Летти смотрела на него в полном недоумении. Она никогда не слышала, чтобы Сет хоть словом обмолвился о «Храбрецах из Атланты», и не видела, чтобы он хоть раз смотрел бейсбол по телевизору.
– Мы старались не реже раза в сезон ездить в Атланту, чтобы посмотреть какую-нибудь игру, – продолжал заливаться Гершел.
Что он говорит? Для Джейка и для всех остальных, слышавших его предварительные показания, это было неожиданностью. Там он ни разу не упоминал о поездках с отцом.
Но Джейк ничего не мог поделать. Потребуется дня два адской работы, чтобы доказать, что никаких поездок в Атланту не было. Если Гершелу угодно рассказывать сказки о себе и своем отце, то сейчас Джейк не мог его остановить. Тем более что он должен проявлять осторожность: если у присяжных еще осталась хоть капля доверия к нему, он может лишиться и ее, если начнет нападать на Гершела. Как же! Человек потерял отца, был исключен из завещания самым жестоким и унизительным образом. Для присяжных было естественно и легко испытывать к нему сочувствие.
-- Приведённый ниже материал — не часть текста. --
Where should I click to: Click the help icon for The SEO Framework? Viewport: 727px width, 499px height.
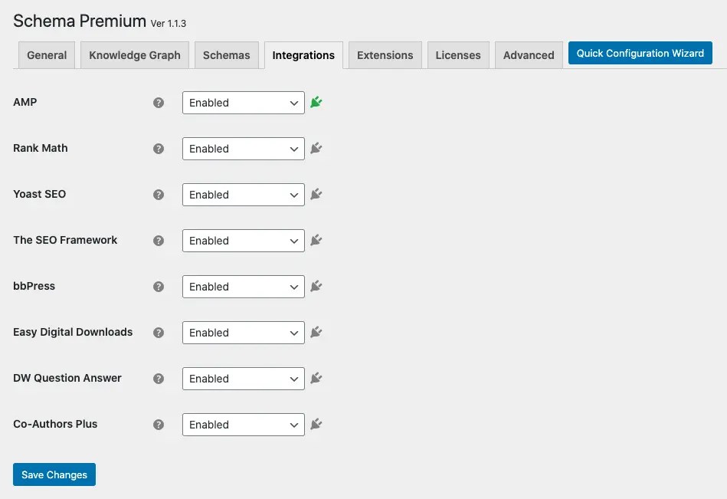point(159,241)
И как поспоришь с сыном, который не был близок с отцом, но теперь под присягой утверждает, что был? Никак, и Джейк знал, что этот аргумент ему не опровергнуть. Он слушал сказки Гершела, делал заметки и старался сохранить непроницаемое выражение лица, будто все прекрасно. Но не мог заставить себя посмотреть на присяжных. Между ними встала стена. Никогда прежде с ним такого не случалось.
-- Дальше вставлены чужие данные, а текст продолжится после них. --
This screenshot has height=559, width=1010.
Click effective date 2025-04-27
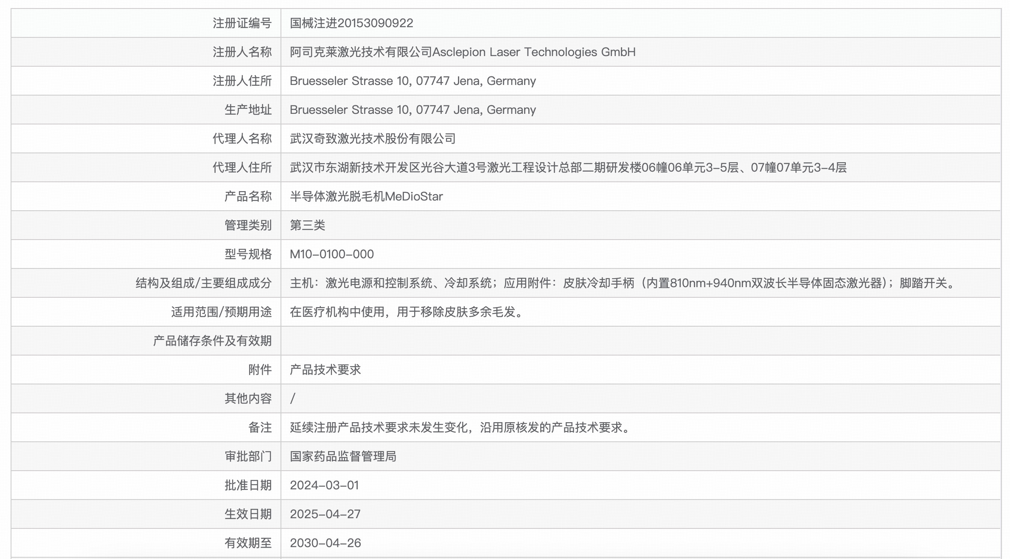point(325,514)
Когда наконец они добрались до болезни Сета, Гершел принял скорбный вид и даже, казалось, едва сдерживал слезы.
– Это было ужасно, – сказал он, – видеть, как энергичный, жизнелюбивый человек высыхает и скукоживается от болезни. Он столько раз пытался бросить курить, мы вели с ним долгие, задушевные разговоры на эту тему.
Сам Гершел бросил курить в тридцать лет и умолял отца последовать его примеру. В последние месяцы его жизни Гершел навещал отца часто как только мог. И да, они говорили о наследстве. Намерения Сета были совершенно ясны. Возможно, он не проявлял особой щедрости по отношению к нему и Рамоне, когда они были моложе, но хотел, чтобы после его смерти они получили все. Он заверил их, что составил завещание по всем правилам, такое, которое оградит их от всех финансовых неприятностей и обеспечит будущее их детей, горячо обожаемых внуков Сета.